Bushcraft is the use and practice of skills, thereby acquiring and developing knowledge and understanding, in order to survive and thrive in a natural environment.
Bushcraft skills provide for the basic physiological necessities for human life: food (through foraging, tracking, hunting, trapping, fishing), water sourcing and purification, shelter-building, and firecraft. These may be supplemented with expertise in twine-making, knots and lashings, wood-carving, campcraft, medicine/health, natural navigation, and tool and weapon making.
Bushcraft includes the knowledge to handle certain tools such as bushcraft knives and axes. A bushcrafter can use these tools to create many different types of constructions, from dugout canoes to a-frame shelters. There are various types of shelters to construct or use in the wilderness. The first is a purpose-built shelter like a tent. Another example is an improvised shelter, like using a large tarp or blanket as a tent. Indigenous shelters include a snow cave or bark lean-to. Lastly, natural shelters include caves, underneath a tree, or within thickets.[1]
Bushcraft includes the knowledge to tie different knots for different purposes. These knots include the reef knot, figure 8 loop, improved clinch knot, clove hitch, and snare noose. The reef knot is also referred to as a square knot. It is good for bundling items together because you can tension the rope during the first part of the knot tying. Tying bondages together like a sling is a common use. The figure 8 loop is a strong knot because it forms a loop that will not draw tight. You can use a figure 8 loop at the end of a fishing line to tie on a hook or lure. This knot is also useful to hold loads or to lift or drag items. The improved clinch knot is often used to attach a hook to a line or to attach an anchor to rope, or fore tying up to a pole or tree. The clove hitch can be used when creating a raft or to attach a shelter to a tree. It is commonly used to start a lashing, binding one thing to another such as a shelter frame. The snare noose use is commonly used to catch animals. The snare consists of a noose attached to an anchor point like a shrub. As the animal moves through the noose, the line will tighten around its neck.[2]
The term bushcraft was popularized in the Southern Hemisphere by Les Hiddins (the Bush Tucker Man) as well as in the Northern Hemisphere by Mors Kochanski and more recently gained considerable currency in the United Kingdom due to the popularity of Ray Mears and his bushcraft and survival television programs.[3] The origin of the phrase "bushcraft" comes from skills used in the Australian bush. Often the phrases "wilderness skills" or "woodcraft" are used as they describe skills used all over the world.[4]
The Oxford English Dictionary definition of bushcraft is "skill in matters pertaining to life in the bush".

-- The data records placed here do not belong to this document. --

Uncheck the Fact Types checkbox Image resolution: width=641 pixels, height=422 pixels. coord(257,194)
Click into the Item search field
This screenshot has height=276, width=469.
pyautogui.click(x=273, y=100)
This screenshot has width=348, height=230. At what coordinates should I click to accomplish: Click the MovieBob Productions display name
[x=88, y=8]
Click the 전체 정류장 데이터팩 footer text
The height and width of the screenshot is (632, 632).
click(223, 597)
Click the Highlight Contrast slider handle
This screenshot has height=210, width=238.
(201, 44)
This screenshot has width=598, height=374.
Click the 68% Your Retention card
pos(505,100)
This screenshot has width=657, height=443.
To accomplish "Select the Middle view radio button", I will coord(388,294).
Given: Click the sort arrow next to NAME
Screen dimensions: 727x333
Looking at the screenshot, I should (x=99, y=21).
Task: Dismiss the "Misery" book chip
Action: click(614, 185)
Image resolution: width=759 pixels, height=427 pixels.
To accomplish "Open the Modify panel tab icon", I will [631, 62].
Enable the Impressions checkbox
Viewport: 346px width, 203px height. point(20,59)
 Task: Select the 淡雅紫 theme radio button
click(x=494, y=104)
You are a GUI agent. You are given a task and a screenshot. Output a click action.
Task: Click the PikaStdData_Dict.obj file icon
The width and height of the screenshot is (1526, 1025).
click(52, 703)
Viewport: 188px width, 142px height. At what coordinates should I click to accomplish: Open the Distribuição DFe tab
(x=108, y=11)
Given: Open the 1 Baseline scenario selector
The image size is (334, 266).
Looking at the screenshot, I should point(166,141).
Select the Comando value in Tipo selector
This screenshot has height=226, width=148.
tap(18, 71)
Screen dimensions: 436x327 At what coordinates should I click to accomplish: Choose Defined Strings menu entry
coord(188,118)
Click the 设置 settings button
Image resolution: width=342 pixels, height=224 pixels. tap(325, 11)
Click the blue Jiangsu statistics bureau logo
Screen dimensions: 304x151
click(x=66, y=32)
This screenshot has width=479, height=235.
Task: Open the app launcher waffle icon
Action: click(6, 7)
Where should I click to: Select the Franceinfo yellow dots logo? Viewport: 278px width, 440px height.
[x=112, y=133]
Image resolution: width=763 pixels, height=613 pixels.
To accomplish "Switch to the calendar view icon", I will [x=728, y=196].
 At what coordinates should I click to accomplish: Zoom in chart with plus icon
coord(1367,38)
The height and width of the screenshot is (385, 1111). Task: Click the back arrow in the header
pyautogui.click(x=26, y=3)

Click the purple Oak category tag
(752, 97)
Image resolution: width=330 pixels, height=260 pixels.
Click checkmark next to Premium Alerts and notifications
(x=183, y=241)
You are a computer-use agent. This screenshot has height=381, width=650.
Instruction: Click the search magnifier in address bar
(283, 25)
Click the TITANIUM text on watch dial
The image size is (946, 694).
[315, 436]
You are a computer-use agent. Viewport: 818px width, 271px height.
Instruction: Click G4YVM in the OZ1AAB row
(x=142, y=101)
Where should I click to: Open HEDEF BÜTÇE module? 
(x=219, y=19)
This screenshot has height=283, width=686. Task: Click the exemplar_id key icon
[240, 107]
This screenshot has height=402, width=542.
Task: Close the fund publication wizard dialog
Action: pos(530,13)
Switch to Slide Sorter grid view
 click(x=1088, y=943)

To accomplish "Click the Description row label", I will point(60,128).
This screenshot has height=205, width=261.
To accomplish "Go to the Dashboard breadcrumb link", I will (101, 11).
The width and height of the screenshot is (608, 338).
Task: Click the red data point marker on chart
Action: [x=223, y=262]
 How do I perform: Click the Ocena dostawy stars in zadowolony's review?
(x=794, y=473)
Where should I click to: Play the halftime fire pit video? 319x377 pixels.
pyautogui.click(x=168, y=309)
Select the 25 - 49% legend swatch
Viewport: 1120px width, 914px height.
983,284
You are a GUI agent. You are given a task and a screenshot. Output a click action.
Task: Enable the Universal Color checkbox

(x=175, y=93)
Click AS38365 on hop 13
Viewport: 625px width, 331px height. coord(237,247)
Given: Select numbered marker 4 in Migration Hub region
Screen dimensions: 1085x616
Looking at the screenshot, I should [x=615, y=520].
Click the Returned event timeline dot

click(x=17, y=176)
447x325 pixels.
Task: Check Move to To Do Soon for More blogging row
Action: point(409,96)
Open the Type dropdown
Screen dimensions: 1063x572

The word has been used in its current sense in Australia and South Africa at least as far back as the 1800s. Bush in this sense is probably a direct adoption of the Dutch 'bosch', (now 'bos') originally used in Dutch colonies for woodland and country covered with natural wood, but extended to usage in British colonies, applied to the uncleared or un-farmed districts, still in a state of nature. Later this was used by extension for the country as opposed to the town. In Southern Africa, they get Bushman from the Dutch 'boschjesman' applied by the Dutch colonists to the natives living in the bush. In North America, where there was also considerable colonisation by the Dutch, they have the word 'bushwacker' which is close to the Dutch 'bosch-wachter' (now 'boswachter') meaning 'forest-keeper' or 'forest ranger'.
Historically, the term has been spotted in the following books (amongst others):
The word bushcraft was registered with the U.S. Patent and Trademark Office as a trademark by Bushcraft USA LLC on November 12, 2013, as a service mark, for "Providing an on-line forum for bushcraft," and "Providing on-line forums for transmission of messages among computer users concerning bushcraft" (Ser. No. 85690815). This led to some concern about the validity of the mark among Internet users who asserted there were senior uses of the mark in a more general context such as Mors Kochanski as early as 1981, however no formal opposition was ever filed, nor any assertion of continuous use in commerce as the mark related to Internet forums. As of 2021, Bushcraft USA has not publicly enforced its mark against other Internet forums using the term.
The Irish-born Australian writer Richard Graves titled his outdoor manuals "The 10 bushcraft books".[6]
Canadian wilderness instructor Mors Kochanski published the "Northern Bushcraft" book in 1981 and an expanded edition of the book in 1988. He has[7] stated on numerous occasions that book title was an explicit reference to Graves' work.[8]
The term has enjoyed a recent popularity largely thanks to Ray Mears, Cody Lundin, Les Hiddins, Les Stroud, Dave Canterbury and Mors Kochanski and their television programs.